__What to do__. Output, word for word, the lines of this listing that fall between the line with "Click the Stage 2 - Refresher Course label" and the line with "View the white kitchen counter photo", counting both of those lines, and no others.

__Source material__.
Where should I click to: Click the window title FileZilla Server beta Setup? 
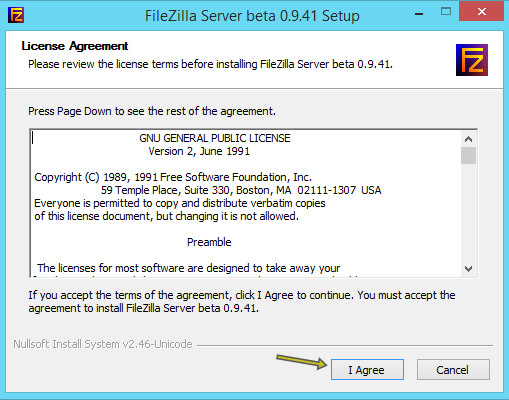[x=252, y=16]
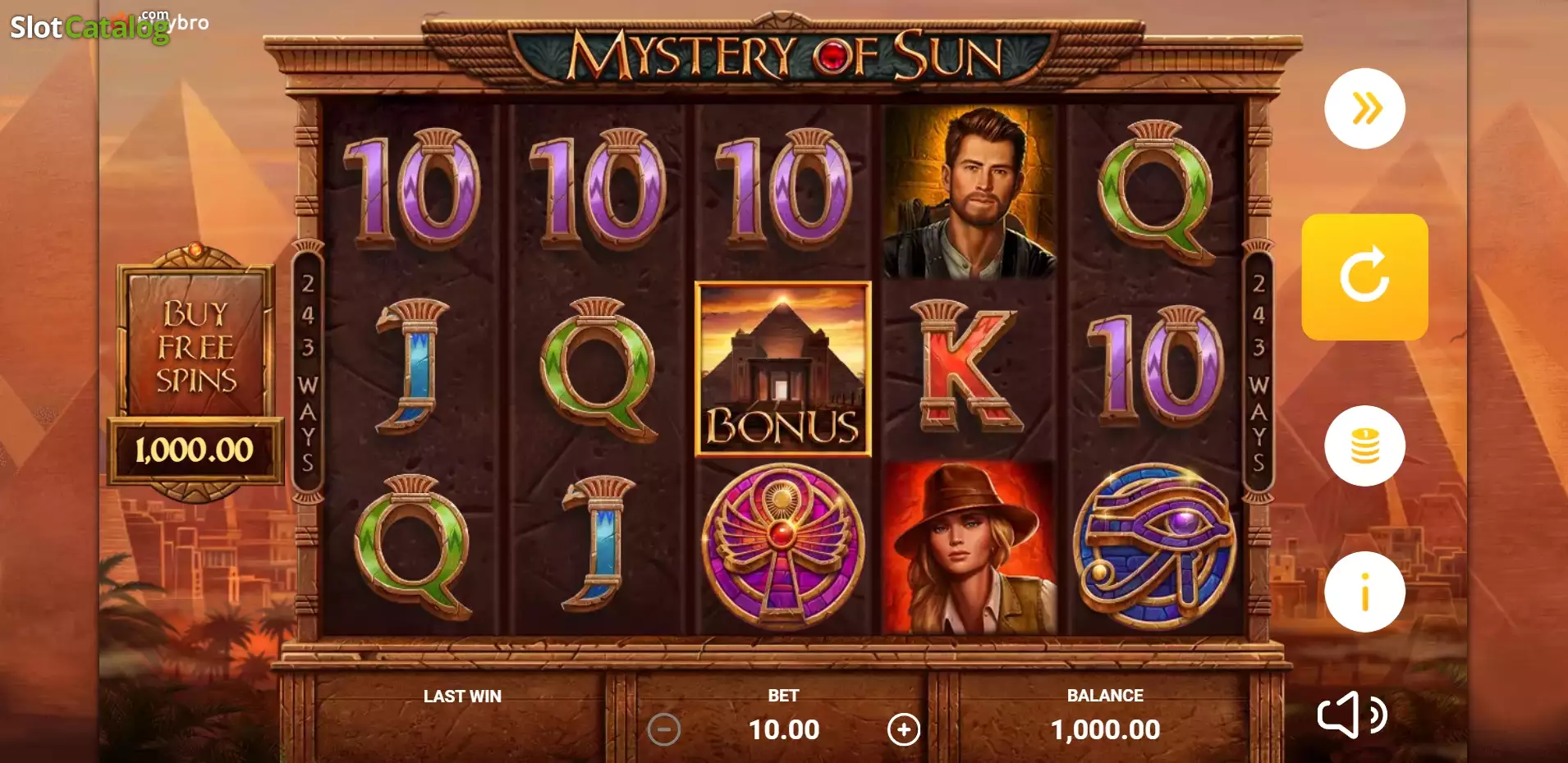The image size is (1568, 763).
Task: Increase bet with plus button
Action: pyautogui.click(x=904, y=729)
* * *
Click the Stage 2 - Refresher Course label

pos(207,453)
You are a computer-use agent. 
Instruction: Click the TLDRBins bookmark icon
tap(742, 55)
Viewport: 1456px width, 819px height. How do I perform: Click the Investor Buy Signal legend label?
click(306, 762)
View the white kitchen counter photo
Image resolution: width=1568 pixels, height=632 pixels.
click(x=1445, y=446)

__Task answer__.
Click the Stage 2 - Refresher Course label

pos(207,453)
You are a computer-use agent. 
Instruction: Click the TLDRBins bookmark icon
tap(742, 55)
Viewport: 1456px width, 819px height. How do I perform: Click the Investor Buy Signal legend label?
click(306, 762)
View the white kitchen counter photo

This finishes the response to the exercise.